非特異的症状としては吐き気、嘔吐、不快感などが見られ、アレルギー反応として皮疹、発熱、好酸球増加が見られる。三大徴候といわれている発熱、発疹、好酸球増加はAINを強く示唆する所見だが、10%の患者にしか3つの所見すべてがみられない。
その他尿沈渣にて白血球、赤血球、白血球円柱がみられ(糸球体腎炎でみられる赤血球円柱はほとんど見られない)、尿中好酸球増加、急激な血中クレアチニン濃度の上昇が認められる。
診断
急激な腎機能の悪化を認めた場合まずは腎前性、腎性、腎後性を鑑別する。尿量、エコーなどで腎後性、循環状態を確認して腎前性を除外する。腎性のものでは尿細管上皮の障害によるもの、糸球体の障害によるものなどを鑑別する。上記の薬の服用歴や尿沈渣所見、ラボデータがみられたら急性間質性腎炎を疑う。

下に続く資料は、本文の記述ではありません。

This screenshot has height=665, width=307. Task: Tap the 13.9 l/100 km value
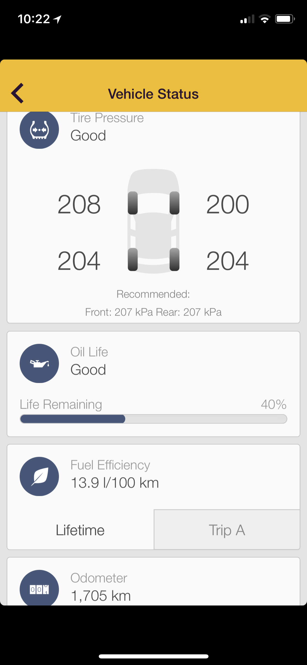tap(115, 483)
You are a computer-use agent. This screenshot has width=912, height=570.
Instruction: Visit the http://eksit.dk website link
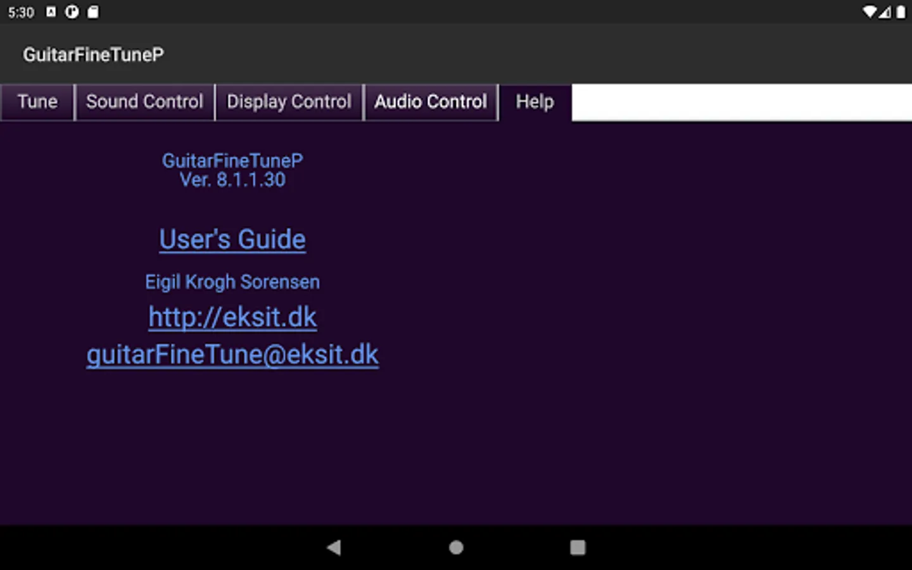point(232,317)
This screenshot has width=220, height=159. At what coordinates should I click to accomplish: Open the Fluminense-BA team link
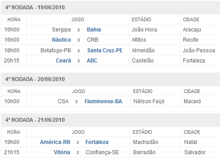pos(103,101)
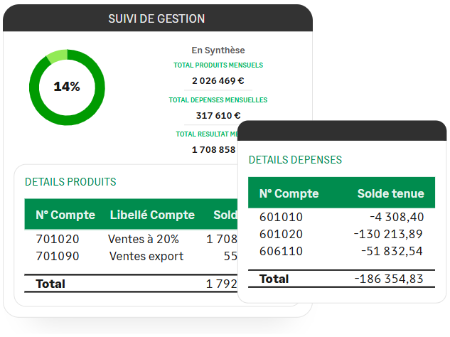Select the 317 610 € expenses value

click(218, 115)
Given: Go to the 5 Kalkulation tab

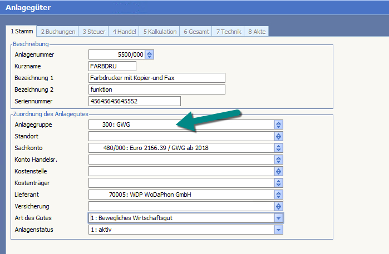Looking at the screenshot, I should click(160, 32).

確定診断は腎生検で行う。好酸球尿症は急性間質性腎炎を示唆する重要な所見ではあるが、これのみに重点を置くのはよくない。(好酸球尿症の感度は67%、特異度は87%という研究データがある。好酸球尿症は前立腺炎、膀胱炎、アテローム塞栓性腎疾患、急速進行性糸球体腎炎などでもみられる)
しかしほとんどの場合では、最初腎生検は行わずに、原因と思われる薬剤を中止して様子を見る。腎生検は診断がはっきりとわからない時、腎不全が進行した時、もしくは薬の中止によっても腎機能が回復しない時に行われる。
治療
治療の原則は原因薬物の中止である。ほとんどの場合腎機能は3~7日で自然に回復する。重篤な場合は一時的に透析が必要となることがある。薬物の中止で腎機能が回復しない場合は、腎生検を行ってグルココルチコイドを投与することが推奨されている(UpToDateにてグレード1C )、その有効性については結論が出ていない。プレドニンを少なくとも1~2週間1m g/kg/day投与し、血清クレアチニンが平常のレベルに戻ったら漸減していき、全て合わせて2~3ヶ月投与するという方法がある。

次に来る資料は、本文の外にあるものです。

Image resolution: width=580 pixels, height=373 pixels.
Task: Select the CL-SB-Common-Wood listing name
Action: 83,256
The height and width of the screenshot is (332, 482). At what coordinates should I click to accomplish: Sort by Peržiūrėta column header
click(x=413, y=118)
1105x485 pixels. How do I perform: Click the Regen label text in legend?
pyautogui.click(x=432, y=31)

UpToDate 2012 Campbell-Walsh Urology 第9版
はじめてコメントさせて頂きます.
はじめまして岩田先生.
Lastwillと申します.腎臓内科医で岩田先生のファンです.
匿名に近いアカウントからの投稿でごめんなさい.
このポストは学生レポートとのなので,厳しいこと言うつもりは無いのですが,
急性間質性腎炎に対するステロイドは早めの方が良いと思います.
2010年のKidney Internationalのreviewでは診断から7日以内とあります.

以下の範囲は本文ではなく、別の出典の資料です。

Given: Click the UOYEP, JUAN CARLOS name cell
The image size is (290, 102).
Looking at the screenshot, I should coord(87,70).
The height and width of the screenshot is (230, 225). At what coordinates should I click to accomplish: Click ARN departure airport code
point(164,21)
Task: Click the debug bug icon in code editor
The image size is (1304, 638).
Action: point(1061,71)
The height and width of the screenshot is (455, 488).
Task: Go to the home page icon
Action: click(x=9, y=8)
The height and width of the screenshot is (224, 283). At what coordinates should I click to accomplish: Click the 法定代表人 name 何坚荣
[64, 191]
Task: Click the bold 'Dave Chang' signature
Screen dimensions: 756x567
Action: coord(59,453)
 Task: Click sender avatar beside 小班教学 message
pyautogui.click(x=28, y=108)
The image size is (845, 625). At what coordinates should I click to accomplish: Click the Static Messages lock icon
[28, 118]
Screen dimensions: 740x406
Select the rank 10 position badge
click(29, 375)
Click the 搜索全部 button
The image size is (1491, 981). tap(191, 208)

安易にステロイドを使いたがる腎臓内科医はお嫌いかも知れませんが,
もっともっと早くコンサルトしてほしかったと思うことが多いです.
やはりステロイドが適切に使えると,回復後の腎機能が,Cr1mg/dl台と2〜3mg/dlくらい違います.(私見)
早めのステロイドのところ,強調したいです.
Identification and removal of the offending drug
are the mainstay of the treatment, but recent studies strongly
suggest that early steroid administration (within 7 days after
diagnosis) improves the recovery of renal function,
decreasing the risk of chronic renal impairment.